= Tarefa escrita 1 =
No texto sobre recurso especial em matéria de ágio, quais são as teses dadas como exemplo para fundamentar a matéria "ágio interno"? Liste todas.

= Texto =
+++
Admissibilidade de recurso especial em matéria de ágio: a importância dos 'apelidos'
26 de fevereiro de 2025, 8h00
Em nosso último artigo, aqui, tratamos de aspectos introdutórios da admissibilidade de recurso especial, bem como do seu exame com relação à matéria de ordem pública. Naquela oportunidade, constatamos que houve uma evolução na compreensão do próprio papel desempenhado pela Câmara Superior de Recursos Fiscais (CSRF), que atualmente figura, de fato, como uma instância especial responsável pela pacificação de conflitos interpretativos — e não uma “terceira instância” recursal.
Dando continuidade ao tema, apresentaremos complexidades adicionais relacionadas ao exame de admissibilidade e, em especial, à demonstração da divergência interpretativa. E, para tanto, abordaremos a admissibilidade de recurso especial em matéria de ágio — um tema tão controverso quanto recorrente nas sessões da 1ª Turma da CSRF.
Como se verá a seguir, nos casos que envolvem amortização fiscal do ágio, o exame de admissibilidade do recurso especial é ainda mais trabalhoso, tendo em vista principalmente as distintas operações societárias capazes de gerar seu reconhecimento na investidora. E, nesse contexto, a atribuição de “apelidos” aos ágios pode facilitar a escolha do paradigma adequado e a admissibilidade do recurso especial.
Aspectos adicionais relativos aos pressupostos de admissibilidade do recurso especial
Como visto, são basicamente três os pressupostos de admissibilidade do recurso especial: (1) tempestividade; (2) prequestionamento; e (3) divergência interpretativa.
A tempestividade não enseja maiores divergências, não havendo nada a ser adicionado em relação ao já tratado anteriormente.
No que se refere ao prequestionamento, com visto, o recorrente deve demonstrar que as matérias recorridas foram enfrentadas no acórdão, no despacho que rejeitou embargos ou no acórdão de embargos. E matéria recorrida é diferente de tese ou infração, de forma que uma mesma infração pode se desdobrar em diversas matérias, que, por sua vez, podem comportar várias teses.
Aqui, vale trazer um exemplo para melhor ilustrar a diferença: a infração “adições não computadas na apuração do lucro real – despesa indedutível” pode levar o contribuinte a questionar, por meio de recurso especial, a matéria “ágio interno”, que, por sua vez, pode ser fundamentada em diversas teses, como (1) validade do ágio gerado entre partes relacionadas; (2) inexistência de vedação legal à amortização do ágio interno até o advento da Lei nº 12.973/2014; (3) efeito indutor do artigo 36 da Lei nº 10.637/2002; e (4) economia tributária como propósito negocial válido. Cada matéria precisa ser prequestionada para que seja cabível a interposição do recurso especial.
+++
= Tarefa escrita 2 =
Reescreva os registros desde a linha com "Click the 5,108 đ consulting commission value" até o fim deles, trocando "shares" por "likes" e sem mudar mais nada.
+++
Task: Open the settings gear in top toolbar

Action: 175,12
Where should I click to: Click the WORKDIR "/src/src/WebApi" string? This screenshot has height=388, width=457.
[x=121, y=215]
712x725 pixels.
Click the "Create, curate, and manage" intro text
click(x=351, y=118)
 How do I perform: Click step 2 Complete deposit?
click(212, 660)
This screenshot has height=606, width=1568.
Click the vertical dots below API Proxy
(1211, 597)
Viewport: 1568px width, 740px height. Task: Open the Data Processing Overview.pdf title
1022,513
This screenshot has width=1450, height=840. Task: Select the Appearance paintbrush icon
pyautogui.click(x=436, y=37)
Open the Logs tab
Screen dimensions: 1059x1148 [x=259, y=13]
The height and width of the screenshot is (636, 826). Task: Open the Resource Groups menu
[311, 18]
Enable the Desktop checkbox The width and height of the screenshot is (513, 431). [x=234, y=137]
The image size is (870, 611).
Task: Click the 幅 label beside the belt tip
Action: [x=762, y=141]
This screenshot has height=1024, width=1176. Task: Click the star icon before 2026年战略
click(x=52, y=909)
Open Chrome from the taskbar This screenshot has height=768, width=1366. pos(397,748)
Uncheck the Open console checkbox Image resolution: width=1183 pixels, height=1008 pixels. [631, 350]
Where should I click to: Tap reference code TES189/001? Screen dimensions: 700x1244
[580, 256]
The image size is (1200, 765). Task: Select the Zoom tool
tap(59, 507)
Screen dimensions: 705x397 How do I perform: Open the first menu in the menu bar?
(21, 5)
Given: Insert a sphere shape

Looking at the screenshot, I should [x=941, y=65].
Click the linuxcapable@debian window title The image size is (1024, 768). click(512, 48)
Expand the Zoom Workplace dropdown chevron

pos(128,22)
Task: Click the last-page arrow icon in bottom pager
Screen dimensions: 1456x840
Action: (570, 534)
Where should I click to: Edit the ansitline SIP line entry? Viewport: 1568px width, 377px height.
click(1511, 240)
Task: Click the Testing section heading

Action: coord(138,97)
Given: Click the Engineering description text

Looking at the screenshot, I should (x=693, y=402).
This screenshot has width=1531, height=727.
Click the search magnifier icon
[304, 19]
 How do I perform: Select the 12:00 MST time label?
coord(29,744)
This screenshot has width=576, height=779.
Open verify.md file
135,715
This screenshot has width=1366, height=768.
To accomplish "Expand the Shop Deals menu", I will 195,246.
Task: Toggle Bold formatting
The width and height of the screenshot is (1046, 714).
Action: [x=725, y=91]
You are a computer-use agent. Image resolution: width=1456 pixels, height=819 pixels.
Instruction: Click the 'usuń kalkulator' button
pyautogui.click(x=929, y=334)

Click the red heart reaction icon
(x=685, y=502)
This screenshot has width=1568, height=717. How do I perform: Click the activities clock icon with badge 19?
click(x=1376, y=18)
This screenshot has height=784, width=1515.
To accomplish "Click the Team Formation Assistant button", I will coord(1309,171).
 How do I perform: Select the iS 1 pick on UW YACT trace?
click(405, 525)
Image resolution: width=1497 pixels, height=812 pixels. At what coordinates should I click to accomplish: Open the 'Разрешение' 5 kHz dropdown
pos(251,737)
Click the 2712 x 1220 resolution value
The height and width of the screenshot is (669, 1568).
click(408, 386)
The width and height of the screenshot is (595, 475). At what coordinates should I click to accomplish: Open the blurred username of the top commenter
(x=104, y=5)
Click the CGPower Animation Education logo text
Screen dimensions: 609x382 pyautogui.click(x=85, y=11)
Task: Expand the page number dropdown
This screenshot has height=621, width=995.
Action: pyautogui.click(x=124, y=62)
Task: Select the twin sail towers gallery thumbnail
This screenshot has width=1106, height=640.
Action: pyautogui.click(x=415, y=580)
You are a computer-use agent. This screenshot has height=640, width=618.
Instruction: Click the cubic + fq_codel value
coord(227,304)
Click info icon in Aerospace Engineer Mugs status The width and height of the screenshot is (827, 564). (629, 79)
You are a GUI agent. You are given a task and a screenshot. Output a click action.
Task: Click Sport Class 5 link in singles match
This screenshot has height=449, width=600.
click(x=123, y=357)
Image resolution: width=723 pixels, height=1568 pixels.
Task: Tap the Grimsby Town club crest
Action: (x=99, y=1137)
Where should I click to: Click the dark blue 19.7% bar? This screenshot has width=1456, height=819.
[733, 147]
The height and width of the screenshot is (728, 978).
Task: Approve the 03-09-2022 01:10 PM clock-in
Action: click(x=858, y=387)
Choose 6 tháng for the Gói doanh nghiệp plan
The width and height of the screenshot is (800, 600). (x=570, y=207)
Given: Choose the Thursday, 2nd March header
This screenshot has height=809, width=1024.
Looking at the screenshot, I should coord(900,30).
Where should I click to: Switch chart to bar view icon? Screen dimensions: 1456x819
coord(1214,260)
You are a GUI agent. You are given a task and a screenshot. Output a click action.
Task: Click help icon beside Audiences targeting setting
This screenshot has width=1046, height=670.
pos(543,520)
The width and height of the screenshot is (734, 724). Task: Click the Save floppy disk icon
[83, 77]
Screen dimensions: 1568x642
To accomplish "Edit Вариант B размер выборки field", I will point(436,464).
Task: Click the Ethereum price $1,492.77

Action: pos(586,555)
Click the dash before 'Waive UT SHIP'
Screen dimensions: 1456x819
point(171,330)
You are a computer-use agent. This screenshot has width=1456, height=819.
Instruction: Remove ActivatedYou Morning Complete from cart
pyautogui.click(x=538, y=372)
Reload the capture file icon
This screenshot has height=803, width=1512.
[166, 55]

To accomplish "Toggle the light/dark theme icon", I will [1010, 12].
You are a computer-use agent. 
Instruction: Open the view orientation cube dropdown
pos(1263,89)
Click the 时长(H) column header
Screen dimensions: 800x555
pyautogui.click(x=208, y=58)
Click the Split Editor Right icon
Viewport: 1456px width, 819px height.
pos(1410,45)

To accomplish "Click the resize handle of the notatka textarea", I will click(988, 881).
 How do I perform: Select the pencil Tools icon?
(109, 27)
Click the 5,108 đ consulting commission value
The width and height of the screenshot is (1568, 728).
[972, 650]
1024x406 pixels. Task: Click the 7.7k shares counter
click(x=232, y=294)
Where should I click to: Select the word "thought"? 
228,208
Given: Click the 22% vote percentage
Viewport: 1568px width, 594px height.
+++
= Resposta 1 =
1. Validade do ágio gerado entre partes relacionadas.
2. Inexistência de vedação legal à amortização do ágio interno até o advento da Lei nº 12.973/2014.
3. Efeito indutor do artigo 36 da Lei nº 10.637/2002.
4. Economia tributária como propósito negocial válido.

= Resposta 2 =
Click the 5,108 đ consulting commission value
The width and height of the screenshot is (1568, 728).
[972, 650]
1024x406 pixels. Task: Click the 7.7k likes counter
click(x=232, y=294)
Where should I click to: Select the word "thought"? 
228,208
Given: Click the 22% vote percentage
Viewport: 1568px width, 594px height.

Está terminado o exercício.